1898 – 1979 · German-American
#critical-theory#frankfurt-school#marxism

German-American philosopher, Frankfurt School émigré, and — improbably, given his dense Hegelian prose — the intellectual hero of the 1960s New Left. Marcuse fused Hegel, Marx, and Freud into a sustained critique of advanced industrial society, arguing that consumer capitalism maintains itself less through coercion than by satisfying and manufacturing needs that reconcile the population to its own domination.

Eros and Civilization (1955) reread Freud against the grain, arguing that much of what Freud regarded as the eternal cost of civilization — the sacrifice of erotic energy to productive labor — was in fact the historically specific cost of this kind of civilization, and that a less repressive society was technologically feasible. One-Dimensional Man (1964) delivered the argument that made him famous: a society of abundance, mass media, and political integration absorbs dissent by making it unthinkable, producing a "one-dimensional" culture in which alternatives to the given order disappear from view. The working class, once the revolutionary subject, has been bought off; the hope for opposition lies at the margins — with students, racial minorities, the Third World.
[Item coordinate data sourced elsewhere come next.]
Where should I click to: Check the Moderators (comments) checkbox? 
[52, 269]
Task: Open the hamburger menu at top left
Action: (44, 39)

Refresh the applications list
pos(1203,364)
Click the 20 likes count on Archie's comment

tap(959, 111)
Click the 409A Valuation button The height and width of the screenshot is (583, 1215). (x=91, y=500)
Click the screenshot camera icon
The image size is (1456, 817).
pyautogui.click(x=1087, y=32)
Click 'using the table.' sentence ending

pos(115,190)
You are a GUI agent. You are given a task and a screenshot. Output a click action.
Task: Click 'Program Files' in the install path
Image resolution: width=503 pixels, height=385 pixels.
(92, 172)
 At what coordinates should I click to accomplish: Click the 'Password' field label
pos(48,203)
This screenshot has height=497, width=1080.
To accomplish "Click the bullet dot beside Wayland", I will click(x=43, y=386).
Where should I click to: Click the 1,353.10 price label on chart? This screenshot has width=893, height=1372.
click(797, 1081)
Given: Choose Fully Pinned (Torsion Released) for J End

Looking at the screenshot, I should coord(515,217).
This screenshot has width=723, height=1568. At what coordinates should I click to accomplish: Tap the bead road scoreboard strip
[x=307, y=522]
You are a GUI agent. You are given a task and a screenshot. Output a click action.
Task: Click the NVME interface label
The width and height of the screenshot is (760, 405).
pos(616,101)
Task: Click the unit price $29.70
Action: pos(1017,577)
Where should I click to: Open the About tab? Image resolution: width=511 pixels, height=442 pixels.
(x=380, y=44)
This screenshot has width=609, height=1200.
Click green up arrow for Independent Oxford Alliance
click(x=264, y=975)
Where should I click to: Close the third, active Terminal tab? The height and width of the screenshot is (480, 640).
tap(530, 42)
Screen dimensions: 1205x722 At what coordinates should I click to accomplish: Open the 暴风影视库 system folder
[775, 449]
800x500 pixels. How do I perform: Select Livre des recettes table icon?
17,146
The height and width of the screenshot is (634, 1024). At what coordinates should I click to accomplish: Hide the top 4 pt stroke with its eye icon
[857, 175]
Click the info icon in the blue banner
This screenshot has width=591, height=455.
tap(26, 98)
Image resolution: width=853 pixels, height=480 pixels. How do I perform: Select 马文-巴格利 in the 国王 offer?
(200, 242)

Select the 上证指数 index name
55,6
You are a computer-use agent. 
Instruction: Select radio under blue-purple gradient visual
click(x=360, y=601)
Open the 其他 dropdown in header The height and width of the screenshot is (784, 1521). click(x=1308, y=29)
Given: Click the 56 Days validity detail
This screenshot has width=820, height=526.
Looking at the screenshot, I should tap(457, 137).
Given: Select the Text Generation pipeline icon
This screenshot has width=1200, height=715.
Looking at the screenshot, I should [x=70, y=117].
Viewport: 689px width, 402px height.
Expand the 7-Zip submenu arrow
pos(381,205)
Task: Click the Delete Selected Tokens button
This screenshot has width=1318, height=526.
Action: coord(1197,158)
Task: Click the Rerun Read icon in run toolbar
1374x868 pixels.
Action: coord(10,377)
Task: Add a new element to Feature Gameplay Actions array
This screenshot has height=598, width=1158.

This thesis, right or wrong, gave the 1960s New Left a vocabulary. Marcuse in his seventies was photographed with students at the Sorbonne. His "repressive tolerance" essay (1965) remains controversial for arguing that formally equal toleration of all views in conditions of deep power inequality effectively entrenches dominant positions — an argument that continues to echo in contemporary debates about speech and platforming.